# [YOUR GOAL]
Beginning with the line below that contains "Lascia un commento (375, 931)" and ending with the line that contains "Agenda (1327, 45)", copy every line exactly. Copy nothing else.

# [STORED DATA]

*** Block opens ***

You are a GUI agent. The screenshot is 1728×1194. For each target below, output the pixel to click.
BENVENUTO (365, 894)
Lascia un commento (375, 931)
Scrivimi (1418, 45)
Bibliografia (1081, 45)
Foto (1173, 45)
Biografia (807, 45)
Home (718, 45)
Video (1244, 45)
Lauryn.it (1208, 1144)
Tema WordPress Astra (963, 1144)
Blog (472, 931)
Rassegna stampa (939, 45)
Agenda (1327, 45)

*** Block closes ***
*** Block opens ***

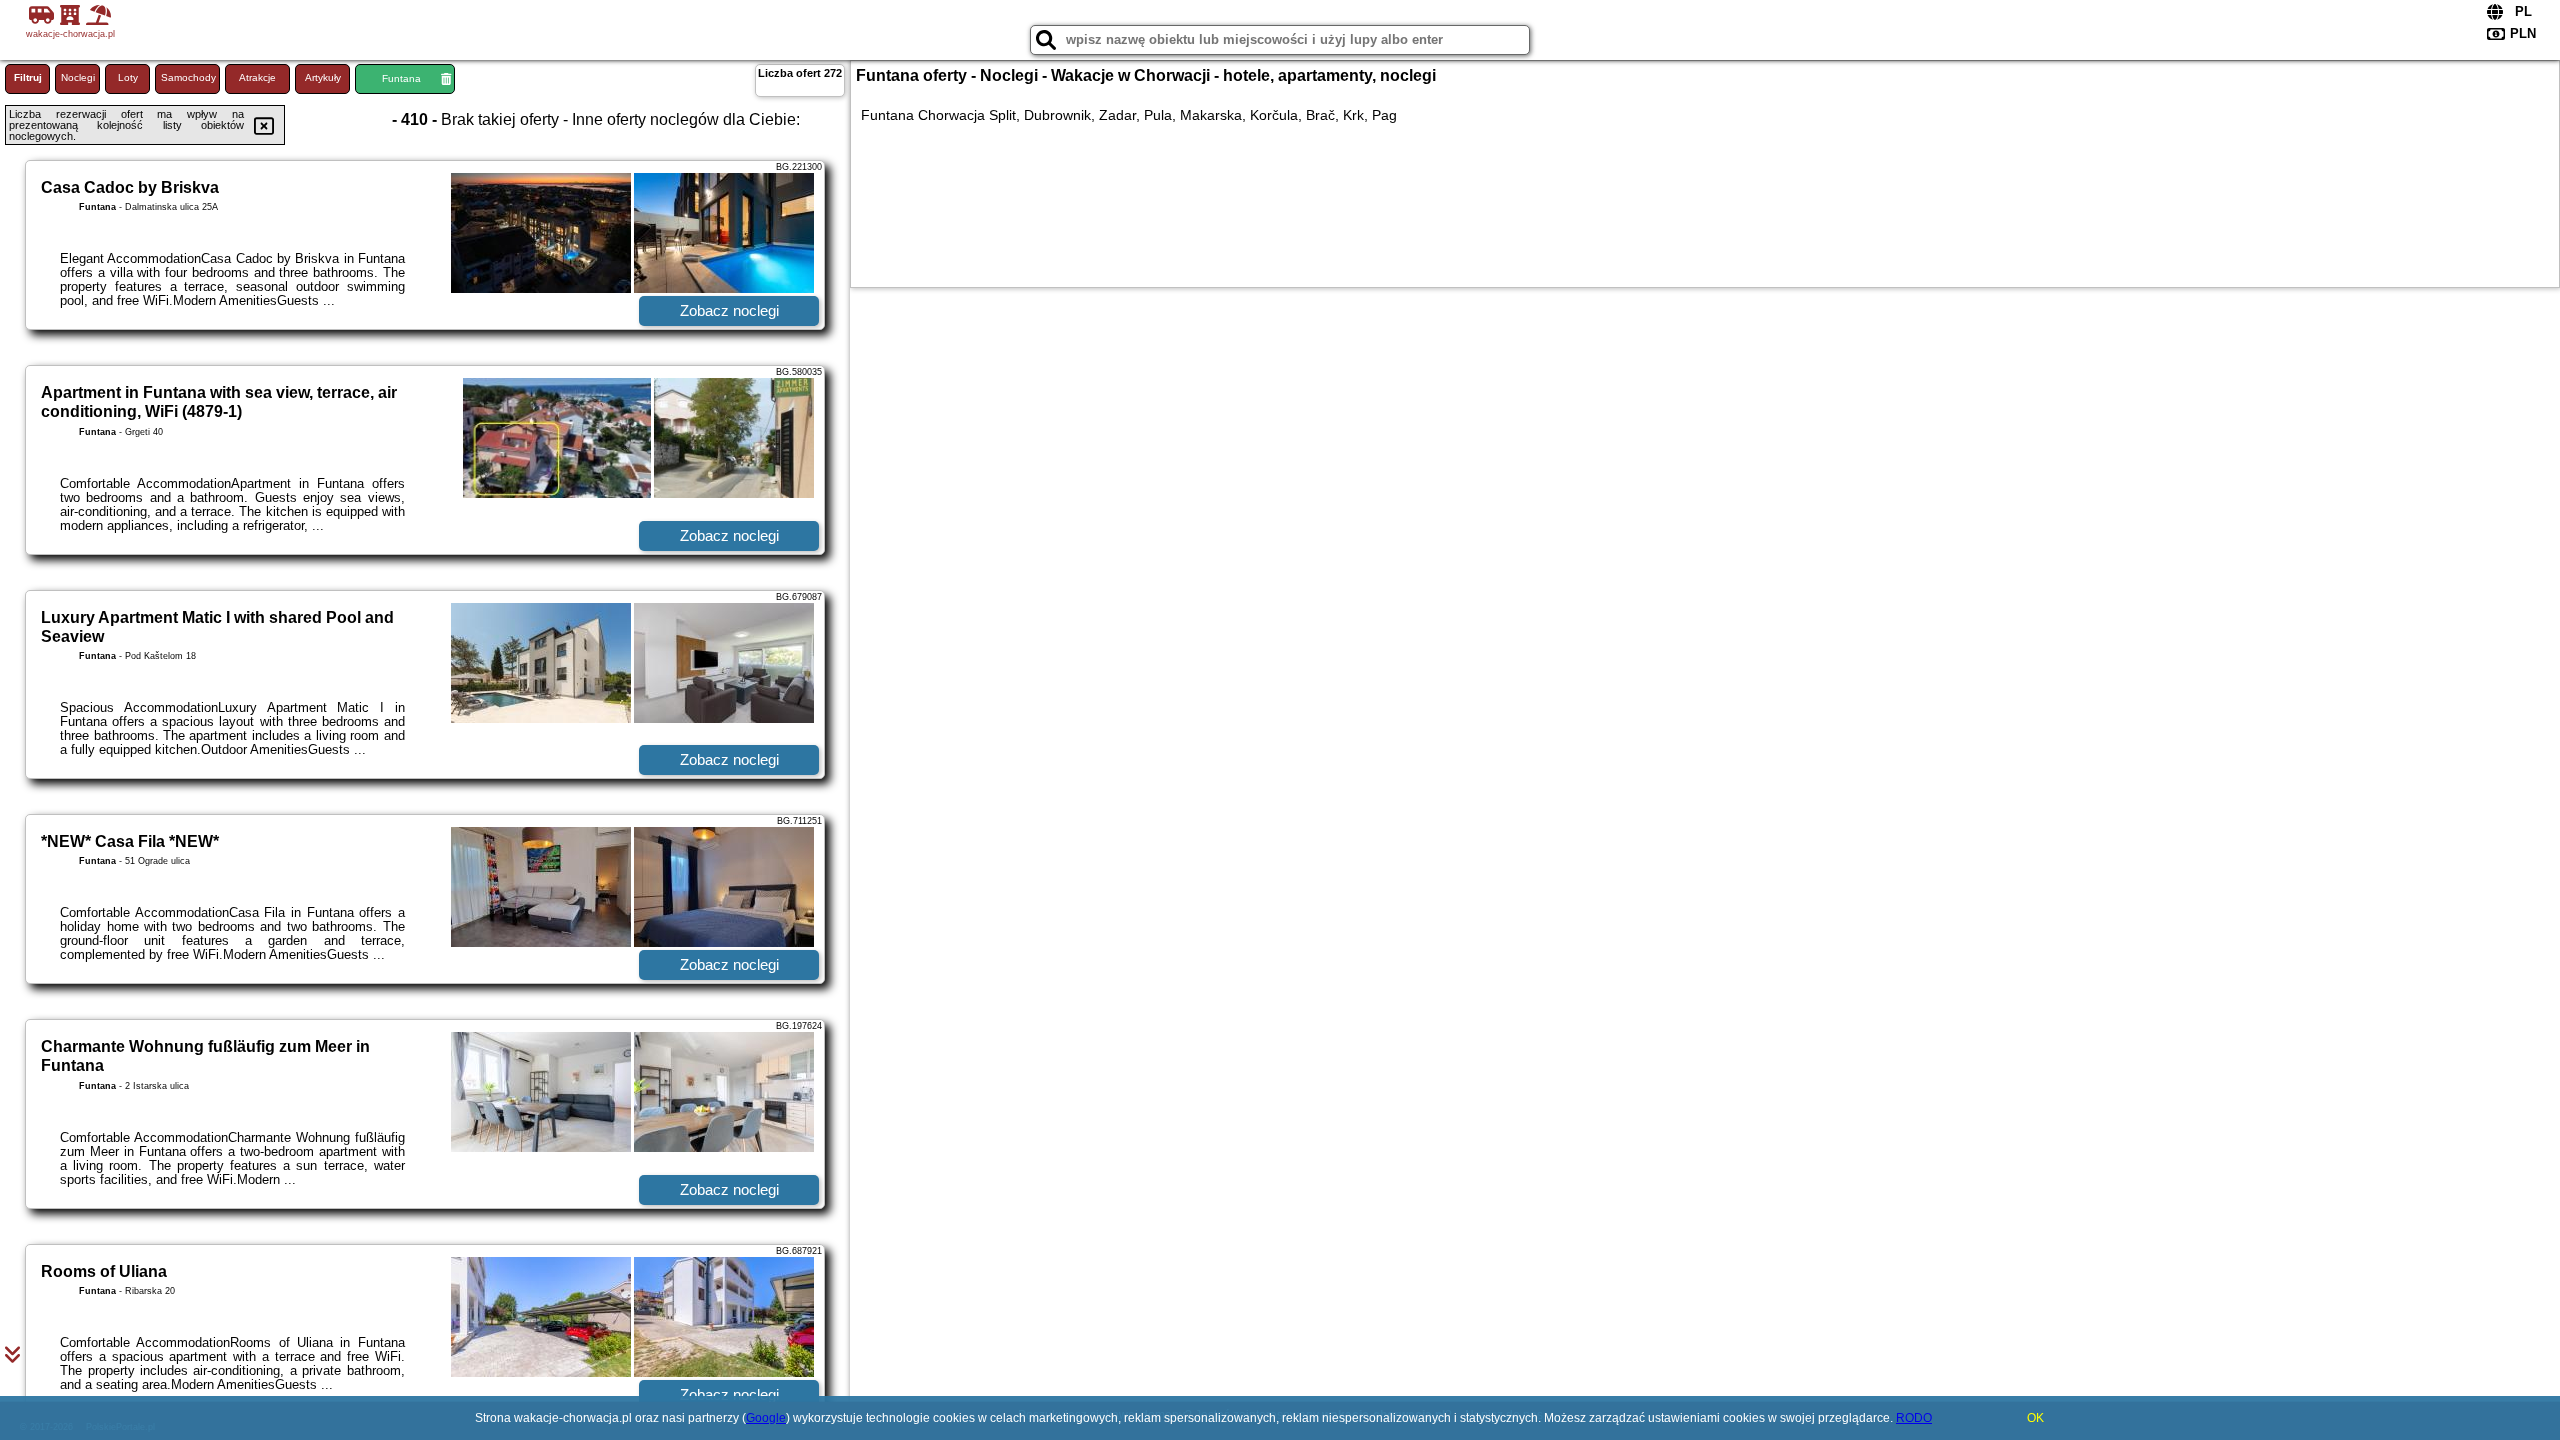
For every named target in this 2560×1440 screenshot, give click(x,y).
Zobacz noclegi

*** Block closes ***

# [RESPONSE AREA]
Lascia un commento (375, 931)
Scrivimi (1418, 45)
Bibliografia (1081, 45)
Foto (1173, 45)
Biografia (807, 45)
Home (718, 45)
Video (1244, 45)
Lauryn.it (1208, 1144)
Tema WordPress Astra (963, 1144)
Blog (472, 931)
Rassegna stampa (939, 45)
Agenda (1327, 45)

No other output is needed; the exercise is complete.